Amazon blames outage on complicated systems

Daily Newsletters

Sign up to ZDNet UK's daily newsletter.

NEWS

Amazon.com appears to be blaming its complicated infrastructure for the outage that left it inaccessible to many US visitors for more than an hour and a half on Friday.

Amazon declared itself clear of the problem on Friday afternoon. "The Amazon retail site was down for approximately two hours earlier today beginning around 10.25am. The site [is] back up," the company said in statement following the outage. "Amazon's systems are very complex and, on rare occasions, despite our best efforts, they may experience problems. We work to minimise any disruption and to get the site back as quickly as possible." Amazon declined to comment further.

The site, which is held up as an exponent of cloud computing due to the large number and complexity of web services used by partner sites, went offline completely by 10.21am. PDT on Friday. Efforts to restore it appeared to be taking effect about noon, said Keynote Systems, which monitors website responsiveness. As of 12.45pm, the site was working intermittently, with many product pages functioning but others still broken.

"At noon PDT, we started to see the site getting better," said Shawn White, director of external operations for Keynote. "We [were] seeing about 70 percent availability."

Sustained outages can be a serious problem. EBay suffered outages in 1999 that outraged users and sent the stock down; even a backup system didn't ward off more problems in 2002.

For major commerce sites, the problem can have a ripple effect. Both Amazon and eBay provide a commercial foundation used by many partners and entrepreneurs.

Based on last quarter's revenue of $4.13bn (£2.09bn) globally, a full-scale global outage would cost Amazon more than $31,000 per minute, on average. For North America, it would be more than $16,000 per minute. Those figures do not include revenue from other sources, such as search or contextual advertisements or Amazon Web Services.

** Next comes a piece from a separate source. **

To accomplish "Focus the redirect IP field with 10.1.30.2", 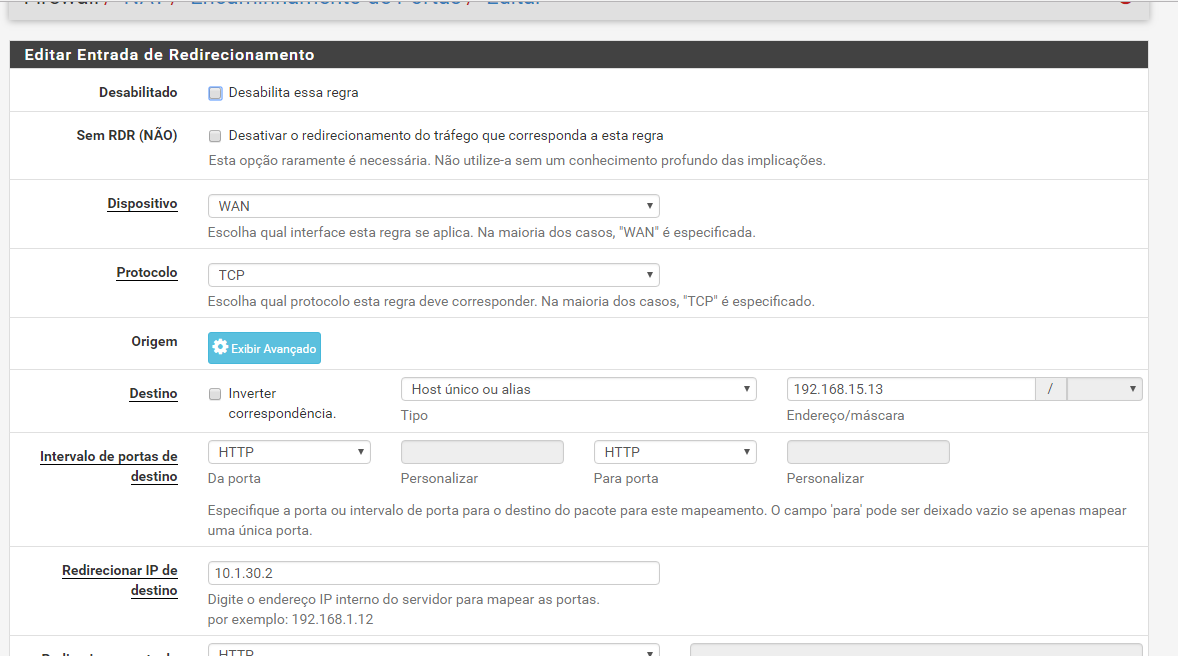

It appeared that Amazon Web Services such as the S3 storage and EC2 computing services continued to function at least for some customers, though the Amazon Web Services page at Amazon.com wasn't working.

"S3 and EC2 continue to function for us as normal," said Don MacAskill, chief executive of photo-sharing site Smugmug. Mashery.com chief executive Oren Michels, who uses Amazon Web Services for several functions and who has several customers who use Amazon Web Services, reported no problems on Friday.

As to the explanation for the outage, the company only hinted its complicated computing infrastructure was the culprit.

In the estimation of Shawn White, director of operations for Keynote, the most likely culprit was simple human error.

"Some engineer might have made a particular change, not knowing it could cause a trickle-down effect [that eventually brought down the site]," said White.

For example, he said, somebody in charge of maintenance might have been directing internet traffic to a particular group of servers, but selected the wrong group.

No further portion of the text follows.